- _Exercise directions_:
Go to the line that includes "The width and height of the screenshot is (1280, 659)." and retype it, then every line after it to the end of the data, adding nothing.

***** Dataset records

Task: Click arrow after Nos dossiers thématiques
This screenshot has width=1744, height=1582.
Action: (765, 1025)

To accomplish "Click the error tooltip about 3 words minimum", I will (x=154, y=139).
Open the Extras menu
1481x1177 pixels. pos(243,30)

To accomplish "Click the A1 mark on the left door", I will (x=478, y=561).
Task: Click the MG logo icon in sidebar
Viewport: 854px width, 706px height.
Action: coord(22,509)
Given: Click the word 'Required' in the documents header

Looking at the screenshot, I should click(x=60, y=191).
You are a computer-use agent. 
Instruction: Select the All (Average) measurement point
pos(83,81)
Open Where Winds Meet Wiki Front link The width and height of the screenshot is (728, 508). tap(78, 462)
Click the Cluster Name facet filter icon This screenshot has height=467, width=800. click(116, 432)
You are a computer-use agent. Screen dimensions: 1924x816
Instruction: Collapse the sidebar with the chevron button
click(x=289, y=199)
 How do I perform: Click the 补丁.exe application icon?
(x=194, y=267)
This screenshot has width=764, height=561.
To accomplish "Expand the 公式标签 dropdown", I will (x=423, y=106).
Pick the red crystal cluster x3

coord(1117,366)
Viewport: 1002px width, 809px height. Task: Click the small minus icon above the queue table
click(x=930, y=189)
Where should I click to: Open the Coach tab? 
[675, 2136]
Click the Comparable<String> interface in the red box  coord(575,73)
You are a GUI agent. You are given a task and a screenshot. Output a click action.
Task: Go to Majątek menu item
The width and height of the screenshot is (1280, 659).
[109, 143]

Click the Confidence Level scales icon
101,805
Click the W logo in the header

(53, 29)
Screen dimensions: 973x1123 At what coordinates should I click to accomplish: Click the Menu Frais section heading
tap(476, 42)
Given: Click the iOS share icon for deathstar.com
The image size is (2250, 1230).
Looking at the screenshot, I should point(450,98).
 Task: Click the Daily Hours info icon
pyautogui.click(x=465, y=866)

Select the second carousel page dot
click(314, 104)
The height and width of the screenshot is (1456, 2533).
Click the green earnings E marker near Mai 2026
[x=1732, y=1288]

**********

- _Written reply_:
The width and height of the screenshot is (1280, 659).
[109, 143]

Click the Confidence Level scales icon
101,805
Click the W logo in the header

(53, 29)
Screen dimensions: 973x1123 At what coordinates should I click to accomplish: Click the Menu Frais section heading
tap(476, 42)
Given: Click the iOS share icon for deathstar.com
The image size is (2250, 1230).
Looking at the screenshot, I should point(450,98).
 Task: Click the Daily Hours info icon
pyautogui.click(x=465, y=866)

Select the second carousel page dot
click(314, 104)
The height and width of the screenshot is (1456, 2533).
Click the green earnings E marker near Mai 2026
[x=1732, y=1288]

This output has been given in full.